- **WORK INSTRUCTIONS**: Output, exactly and in full, only the lines from the one containing "Where should I" to the last line of the data. Pictures should not appear.

- **AVAILABLE DATA**:
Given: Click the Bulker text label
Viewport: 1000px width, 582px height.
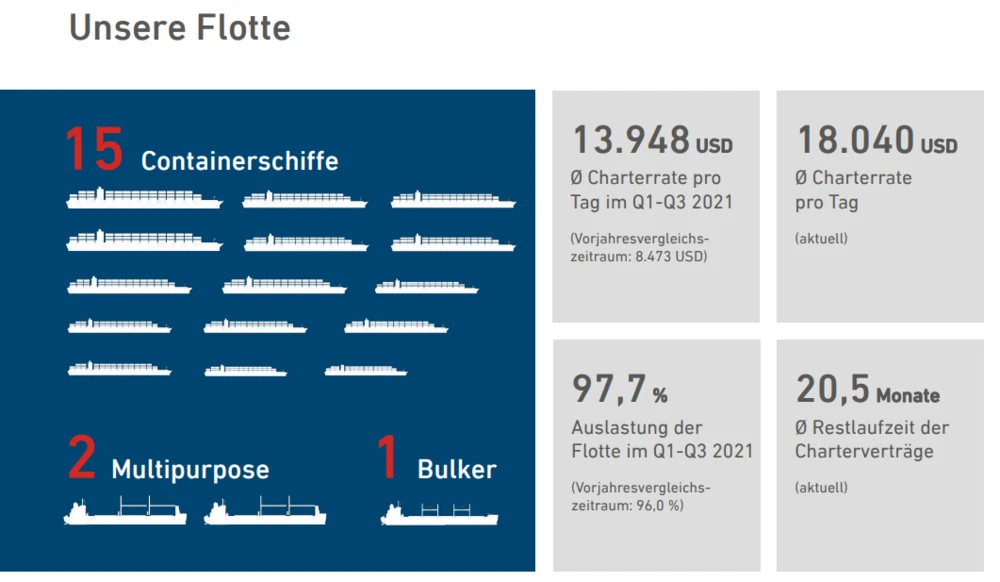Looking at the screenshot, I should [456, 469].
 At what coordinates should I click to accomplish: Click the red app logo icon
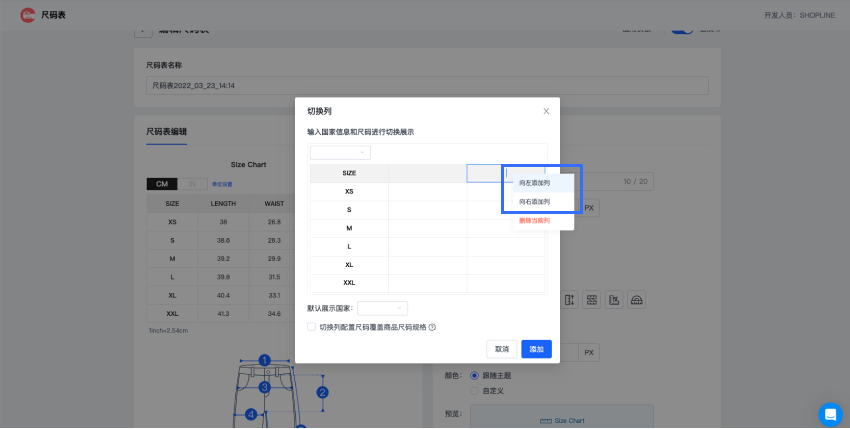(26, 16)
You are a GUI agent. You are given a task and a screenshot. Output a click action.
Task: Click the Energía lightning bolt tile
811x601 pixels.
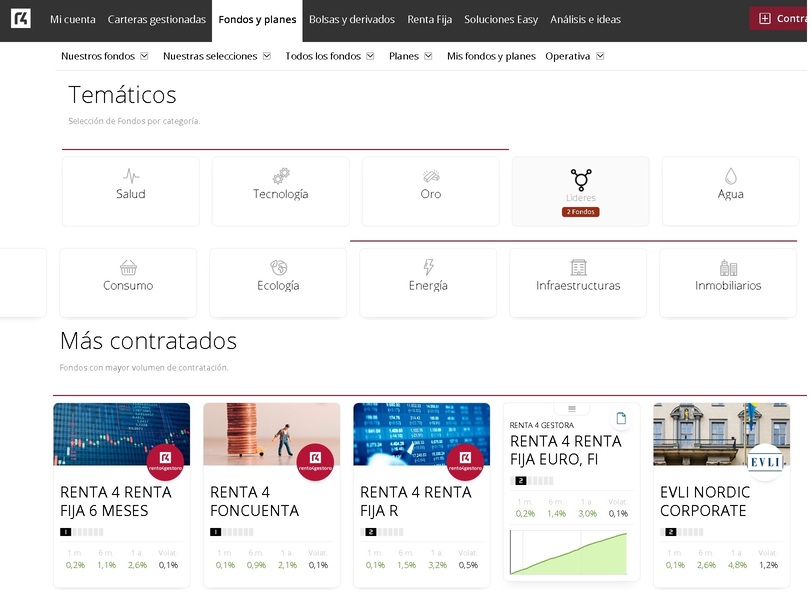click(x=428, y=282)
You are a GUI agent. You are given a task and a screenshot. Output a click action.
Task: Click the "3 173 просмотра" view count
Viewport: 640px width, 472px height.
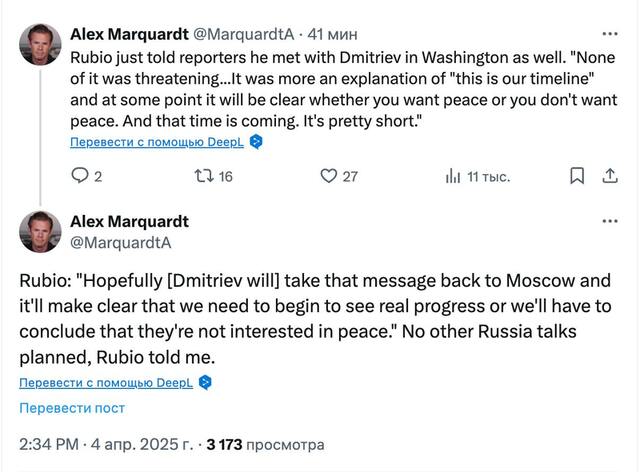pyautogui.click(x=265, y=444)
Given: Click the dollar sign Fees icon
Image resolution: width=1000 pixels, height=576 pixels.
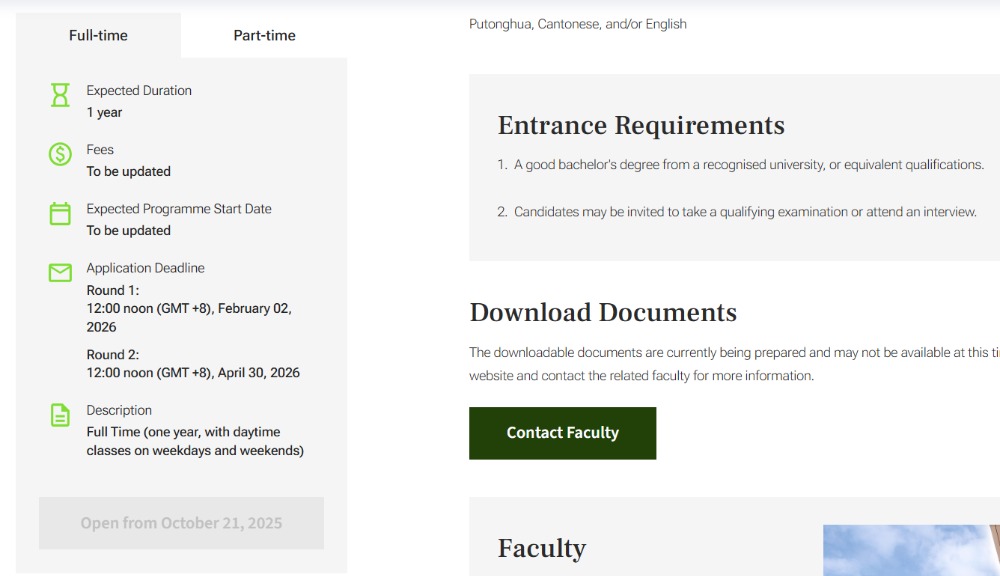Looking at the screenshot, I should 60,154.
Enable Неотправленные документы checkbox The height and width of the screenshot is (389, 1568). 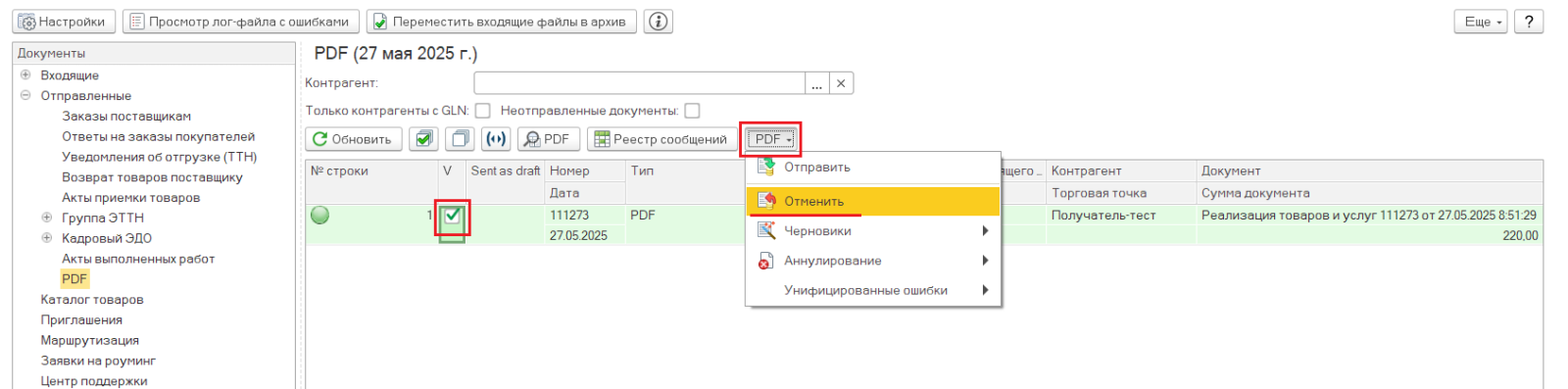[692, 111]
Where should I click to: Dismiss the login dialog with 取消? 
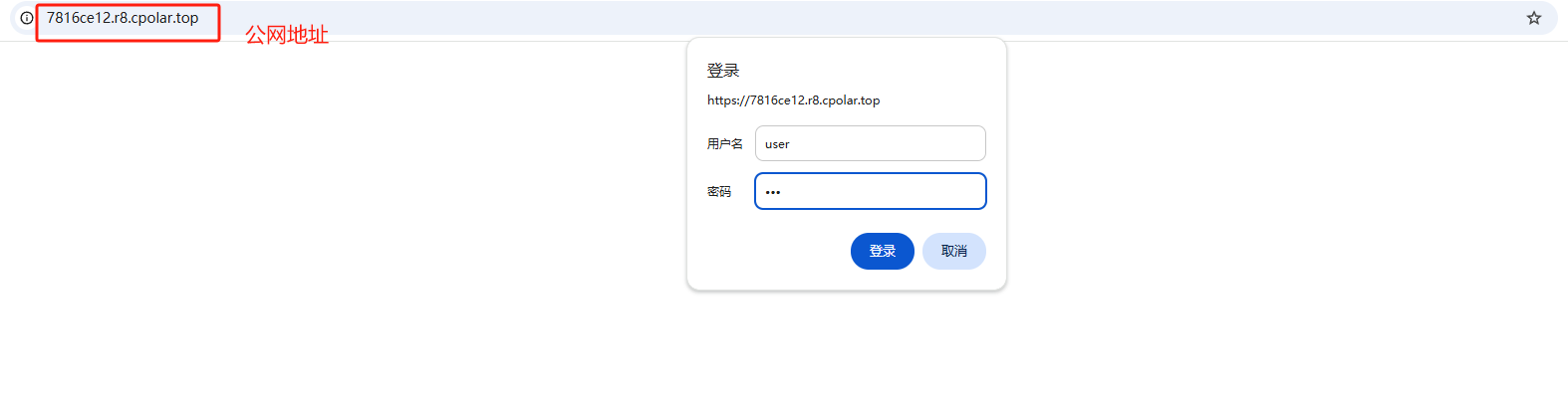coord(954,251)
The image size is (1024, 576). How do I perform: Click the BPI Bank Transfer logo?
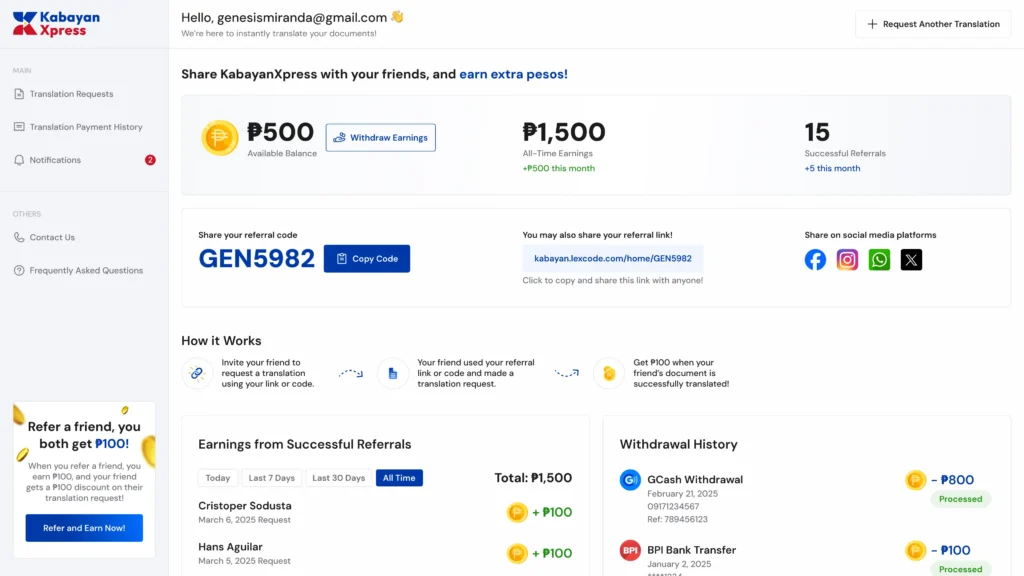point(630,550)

- **EXERCISE RESPONSE**:
Where should I click to: Dismiss the login dialog with 取消? 
coord(954,251)
The image size is (1024, 576). How do I perform: Click the BPI Bank Transfer logo?
point(630,550)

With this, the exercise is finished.